En términos generales, la primera reacción que genera este tipo de propuestas es el temor a una posible decadencia del arte: ¿acaso la censura o restricción de ciertos artistas no tendría como consecuencia una limitación de las capacidades expresivas del arte? Por otro lado, muchos alertan sobre el peligro de moralización del arte.

En este sentido José Luis Pardo, autor del libro Estudios del malestar -Premio Anagrama de Ensayo 2017-, asegura que "desde el momento en que el arte se desliza hacia una legitimación que se pretende más política y moral que estética o artística, es prácticamente inevitable que quede desarmado ante los argumentos que, como la pretensión de censurar el cuadro de Balthus, se apoyan en las mismas razones morales y políticas y en las mismas intachables causas a cuyo servicio se ponen las obras".

En el ámbito de los estudios de género, por otra parte, no parece haber ninguna preocupación apocalíptica por la renovación de las figuras tradicionales del mundo artístico. La teoría feminista piensa a las obras no como objetos autónomos de su instancia de producción sino como el resultado de un paradigma dominado históricamente por hombres. Según Griselda Pollock, teórica del arte y especialista en cuestiones de género, lo que se intenta cuestionar desde el feminismo es "la narrativa típica de la historia del arte según la cual un individuo virtuoso (hombre) crea, a partir de su necesidad personal, una obra de arte concreta que luego sale del lugar privado de creación para abrirse al mundo, donde será admirada y atesorada por los amantes del arte que expresan la capacidad humana de valorar los objetos hermosos".
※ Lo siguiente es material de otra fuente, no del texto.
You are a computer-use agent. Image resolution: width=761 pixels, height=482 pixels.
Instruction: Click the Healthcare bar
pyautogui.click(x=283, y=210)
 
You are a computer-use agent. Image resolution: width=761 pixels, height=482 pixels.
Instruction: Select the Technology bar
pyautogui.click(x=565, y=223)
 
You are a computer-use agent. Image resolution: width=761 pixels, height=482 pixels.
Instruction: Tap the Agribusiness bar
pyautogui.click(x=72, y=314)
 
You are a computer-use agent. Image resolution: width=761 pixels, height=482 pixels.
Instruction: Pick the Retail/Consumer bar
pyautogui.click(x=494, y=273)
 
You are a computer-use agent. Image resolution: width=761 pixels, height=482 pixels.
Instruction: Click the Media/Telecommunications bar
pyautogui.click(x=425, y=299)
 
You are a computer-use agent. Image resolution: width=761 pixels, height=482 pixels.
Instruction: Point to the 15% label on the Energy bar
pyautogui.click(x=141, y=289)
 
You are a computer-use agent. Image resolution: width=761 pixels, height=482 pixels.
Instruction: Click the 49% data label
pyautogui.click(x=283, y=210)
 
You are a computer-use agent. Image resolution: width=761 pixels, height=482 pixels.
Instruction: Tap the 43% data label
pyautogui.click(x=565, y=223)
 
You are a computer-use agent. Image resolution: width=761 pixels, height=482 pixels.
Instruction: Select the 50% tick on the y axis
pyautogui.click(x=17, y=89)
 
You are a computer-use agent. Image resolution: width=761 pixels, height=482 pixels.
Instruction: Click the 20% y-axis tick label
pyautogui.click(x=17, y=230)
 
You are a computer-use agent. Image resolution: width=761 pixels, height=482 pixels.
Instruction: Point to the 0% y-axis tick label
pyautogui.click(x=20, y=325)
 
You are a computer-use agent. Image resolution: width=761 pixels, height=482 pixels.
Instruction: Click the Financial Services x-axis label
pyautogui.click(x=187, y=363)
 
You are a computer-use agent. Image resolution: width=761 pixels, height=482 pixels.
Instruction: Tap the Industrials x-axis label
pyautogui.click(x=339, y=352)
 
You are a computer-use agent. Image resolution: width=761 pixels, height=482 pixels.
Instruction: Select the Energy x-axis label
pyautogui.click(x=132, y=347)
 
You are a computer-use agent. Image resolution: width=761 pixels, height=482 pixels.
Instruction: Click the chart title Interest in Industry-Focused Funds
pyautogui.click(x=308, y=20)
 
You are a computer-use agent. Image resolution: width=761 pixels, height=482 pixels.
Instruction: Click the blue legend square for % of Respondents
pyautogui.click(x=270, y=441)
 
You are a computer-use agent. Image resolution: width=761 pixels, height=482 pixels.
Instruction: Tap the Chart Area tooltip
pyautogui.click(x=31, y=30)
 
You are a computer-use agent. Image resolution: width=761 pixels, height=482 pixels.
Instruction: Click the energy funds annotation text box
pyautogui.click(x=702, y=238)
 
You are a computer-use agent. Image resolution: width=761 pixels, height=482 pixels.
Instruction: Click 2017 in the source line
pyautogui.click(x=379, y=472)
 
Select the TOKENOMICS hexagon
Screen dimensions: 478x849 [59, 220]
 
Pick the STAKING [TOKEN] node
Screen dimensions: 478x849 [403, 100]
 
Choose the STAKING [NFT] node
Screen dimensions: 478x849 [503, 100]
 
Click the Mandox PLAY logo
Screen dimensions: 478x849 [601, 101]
Los productos artísticos no son objetos ingenuos sino que construyen y reproducen las visiones particulares del mundo que determinan nuestras identidades. Es por eso que, para la teoría feminista, lo más importante es quién se encuentra a cargo de los relatos que circulan por el campo cultural. De hecho, este tema es uno de los puntos centrales que trata la comediante Hannah Gadsby en su último especial de stand up, Nanette: "Todos están cortados por la misma tijera. Donald Trump, Pablo Picasso, Harvey Weinstein, Bill Cosby, Woody Allen, Roman Polanski -asegura-. Estos hombres no son excepciones, son la regla. Estas personas se encuentran a cargo de nuestras historias. Y, aun así, tienen un contacto mínimo con su propia humanidad, pero a nosotros parece no importarnos mientras tanto se mantenga inmutable su preciosa reputación".

Sin dudas, la posibilidad de limpiar de vicios el mundo del entretenimiento y proponer una refundación del campo del arte que incluya a quienes han sido marginados resulta más que interesante. Sin embargo, históricamente nunca llevó a nada bueno el intento de quemar el pasado. Por lo pronto, lo que es seguro es que desde la irrupción de la teoría de género y de movimientos como el #MeToo, temáticas como el abuso sexual y la desigualdad de género pasaron de estar invisibilizadas a formar parte de la agenda oficial. La prueba es que, si decimos "Michael Jackson", ya nadie puede quedarse en silencio.